◆ **Work to complete**
Copy out the stretch of entries from the line containing "You are a GUI" through the line containing "(1031, 102)", word for word. Leave the pictures out.

◆ **Records provided**
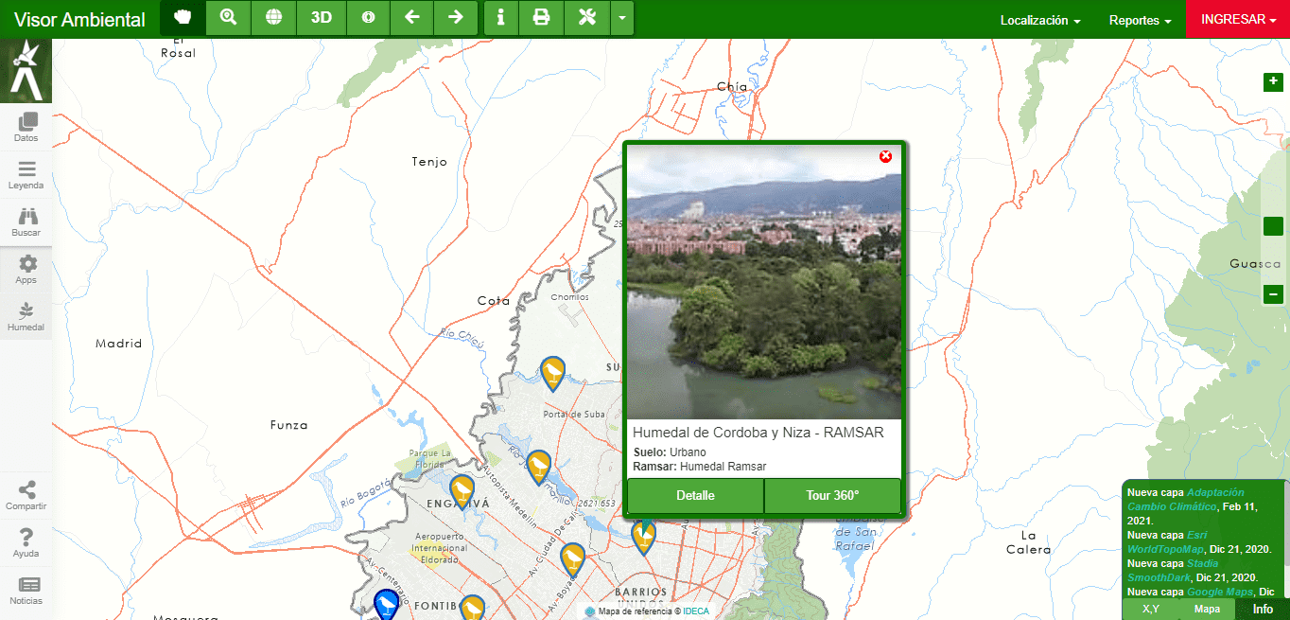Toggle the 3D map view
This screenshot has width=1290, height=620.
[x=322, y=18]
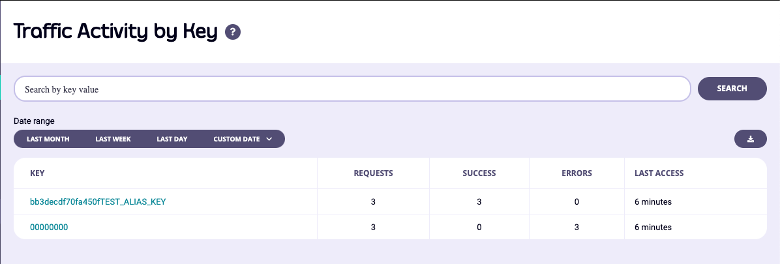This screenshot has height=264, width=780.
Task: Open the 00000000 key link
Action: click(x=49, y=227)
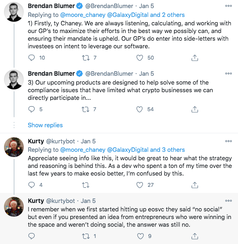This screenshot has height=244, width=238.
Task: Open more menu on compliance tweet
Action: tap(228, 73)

---

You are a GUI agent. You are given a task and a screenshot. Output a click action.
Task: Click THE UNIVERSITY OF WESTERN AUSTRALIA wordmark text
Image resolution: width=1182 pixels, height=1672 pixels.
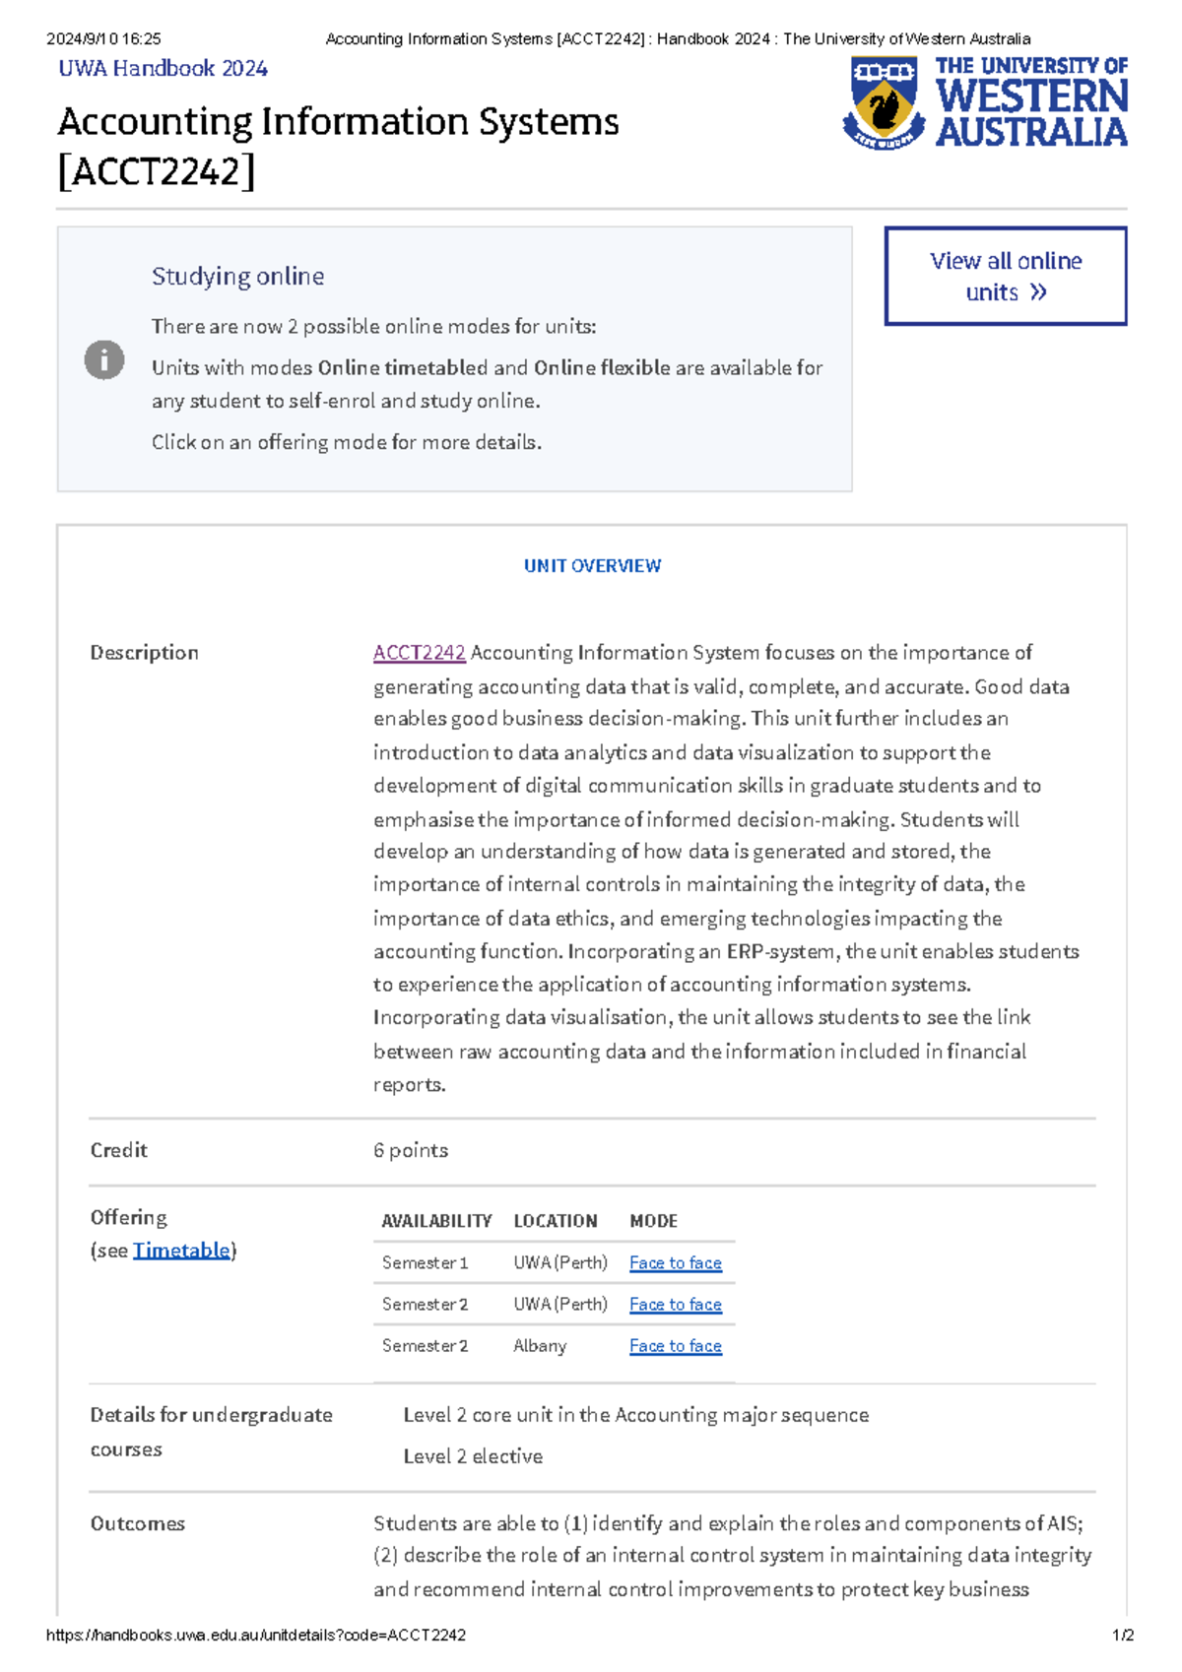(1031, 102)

◆ **Answer for this exercise**
You are a GUI agent. You are given a task and a screenshot. Output a click action.
Task: Click THE UNIVERSITY OF WESTERN AUSTRALIA wordmark text
Image resolution: width=1182 pixels, height=1672 pixels.
(1031, 102)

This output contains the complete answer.